The 2022 Summit League women's soccer season started non-conference play on August 10, 2022, and began conference play on September 23, 2022. The regular season ended on October 23, 2022. The Summit League tournament began on October 28, 2022 and ended on November 5, 2022 with Omaha winning the championship game in penalties.
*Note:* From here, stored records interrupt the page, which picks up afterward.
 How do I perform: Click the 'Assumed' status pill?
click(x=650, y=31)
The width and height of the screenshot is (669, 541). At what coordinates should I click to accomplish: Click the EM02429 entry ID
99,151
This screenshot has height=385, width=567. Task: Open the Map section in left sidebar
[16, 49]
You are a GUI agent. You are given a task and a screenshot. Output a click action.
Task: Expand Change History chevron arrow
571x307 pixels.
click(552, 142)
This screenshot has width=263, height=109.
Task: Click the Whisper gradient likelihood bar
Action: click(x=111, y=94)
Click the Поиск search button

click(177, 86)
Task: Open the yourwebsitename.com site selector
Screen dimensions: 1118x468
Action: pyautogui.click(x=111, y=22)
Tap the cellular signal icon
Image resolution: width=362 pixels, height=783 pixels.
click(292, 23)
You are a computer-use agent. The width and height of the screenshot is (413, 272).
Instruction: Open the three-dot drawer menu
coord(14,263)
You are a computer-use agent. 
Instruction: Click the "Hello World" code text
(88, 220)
The Mavericks then went on to the NCAA tournament and lost to Notre Dame.

==Conference Changes==
Following last year's tournament, the conference announced that the 2022 tournament would expand to six teams.

==Head coaches==
===Coaching Changes===
====Oral Roberts====
On November 4, 2021, Oral Roberts head coach Roger Bush resigned and was replaced on December 10, 2021 by coach Austin Risenhoover.

====Western Illinois====
On February 15, 2022, Western Illinois announced Josee Primeau was promoted to head coach from her previous role within Dr. Eric Johnson's staff, the previous coach.

===Coaches===

| Team | Head Coach | Previous Job | Years At School | Record at School | Summit League Record | Summit League Titles | NCAA Tournaments |
|---|---|---|---|---|---|---|---|
| Denver | Jeff Hooker | No Previous Job | 30 | 393-163-53 | 194-34-16 | 4 | 11 |
| Kansas City | Jess Smith | KC Fusion SC (Director of Girls) | 3 | 10-25-1 | 8-16-1 | 0 | 0 |
| Omaha | Tim Walters | Omaha (Men - Assistant) | 6 | 36-45-12 | 23-19-6 | 1 | 1 |
| North Dakota | Chris Logan | Northern Iowa | 6 | 33-44-8 | 13-25-1 | 0 | 0 |
| North Dakota State | Mike Regan | Indiana (Assistant) | 5 | 35-43-8 | 23-24-3 | 0 | 0 |
| Oral Roberts | Austin Risenhoover | California (Assistant) | 1 | 0-0-0 | 0-0-0 | 0 | 0 |
| St. Thomas | Sheila McGill | St. Catherine (Assistant) | 16 | 158-73-29^ | 2-7-0 | 0 | 0^^ |
| South Dakota | Michael Thomas | Cal State Fullerton (Assistant) | 5 | 37-27-9 | 24-10-1 | 0 | 0 |
| South Dakota State | Brock Thompson | South Dakota State (Assistant) | 6 | 67-20-12 | 40-3-4 | 2 | 2 |
| Western Illinois | Josee Primeau | Western Illinois (Assistant) | 1 | 0-0-0 | 0-0-0 | 0 | 0 |

Notes:

- Year at school includes 2022 season.
- Overall and Summit League records are from the time at their current school and through the end of the 2021 season.
- NCAA tournament appearances are from the time at current school only.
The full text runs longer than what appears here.